▸ **Supplied records**:
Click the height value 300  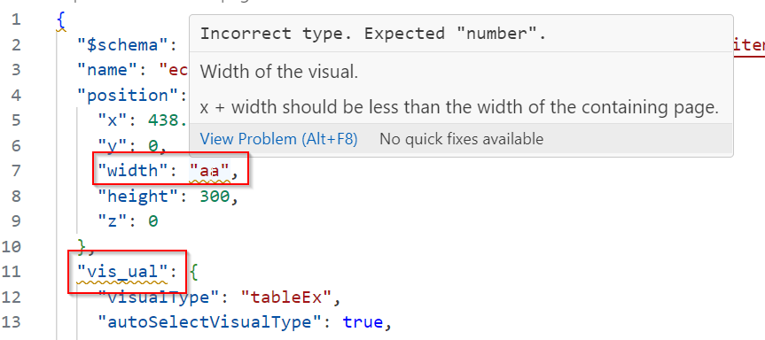pyautogui.click(x=215, y=196)
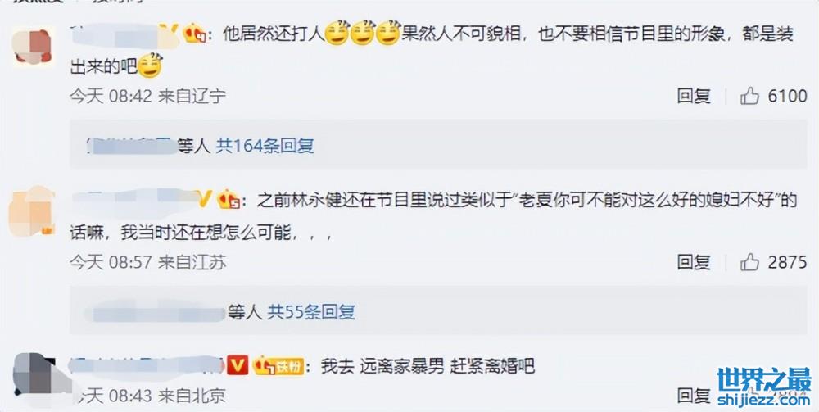Viewport: 819px width, 412px height.
Task: Reply to the 08:43 comment from 北京
Action: (x=694, y=396)
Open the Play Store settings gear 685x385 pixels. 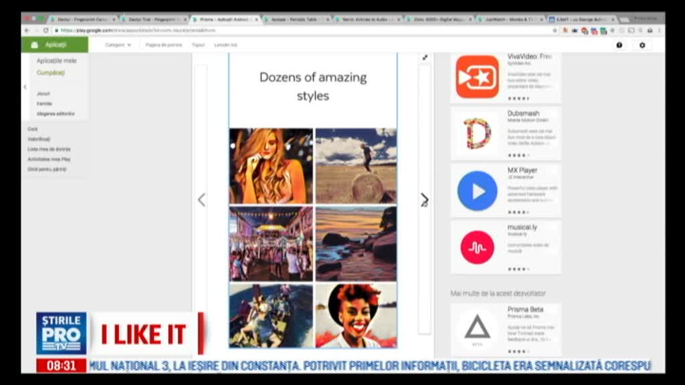coord(642,45)
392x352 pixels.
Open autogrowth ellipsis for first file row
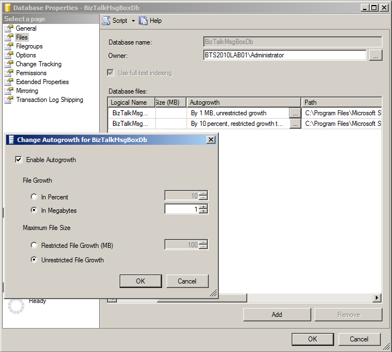click(295, 113)
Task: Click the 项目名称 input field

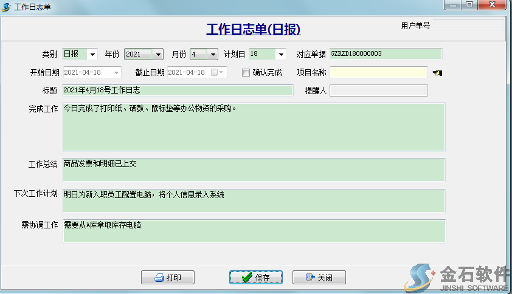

▸ **Task details**: Please give a word-for-word transcript of the lines from the one holding "392x352 pixels." through the final line of the entries, both ends kept, with no pictures.

▸ **The answer**:
392x352 pixels.
Open autogrowth ellipsis for first file row
click(295, 113)
Task: Click the 项目名称 input field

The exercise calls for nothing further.